- _WHAT TO WORK ON_:
What is the number of lines in the data that contain "screenshot"? Nothing besides that number, please.

Dataset entries
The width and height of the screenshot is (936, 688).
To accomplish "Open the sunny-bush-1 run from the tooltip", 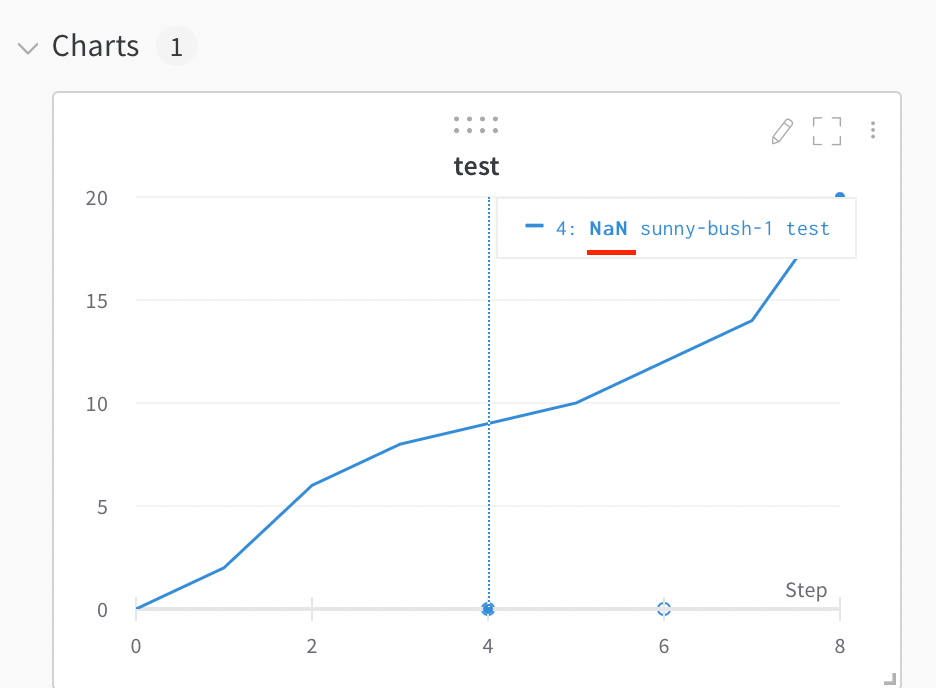I will point(708,228).
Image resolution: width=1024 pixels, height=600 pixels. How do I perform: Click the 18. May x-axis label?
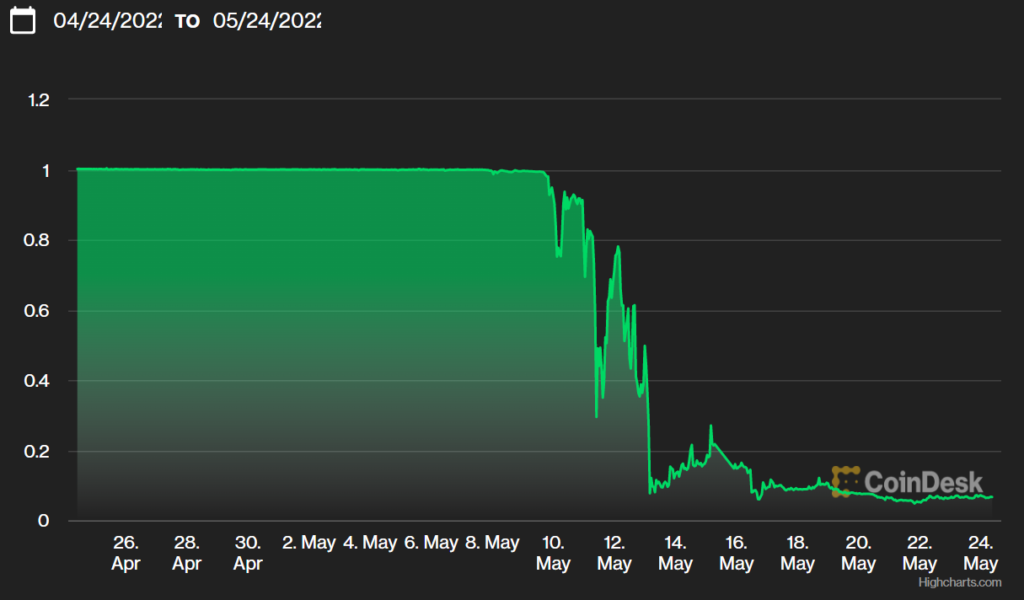pos(797,553)
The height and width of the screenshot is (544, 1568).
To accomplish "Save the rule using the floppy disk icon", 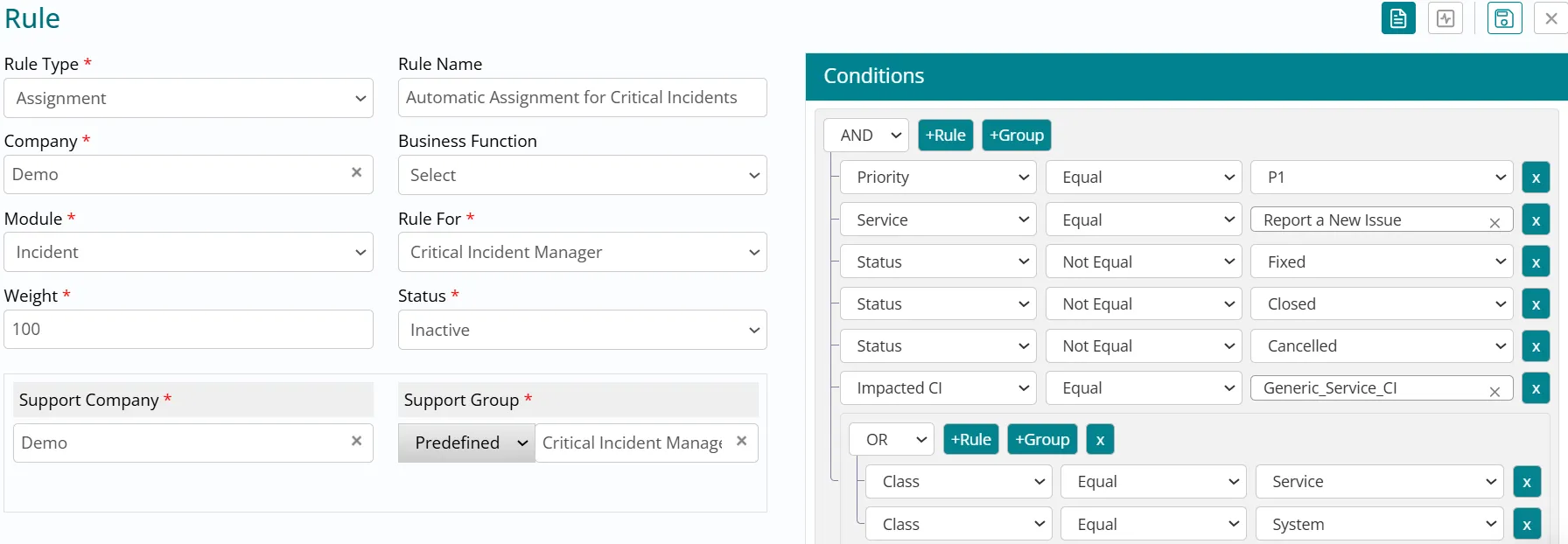I will 1503,18.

- _TASK ANSWER_:
2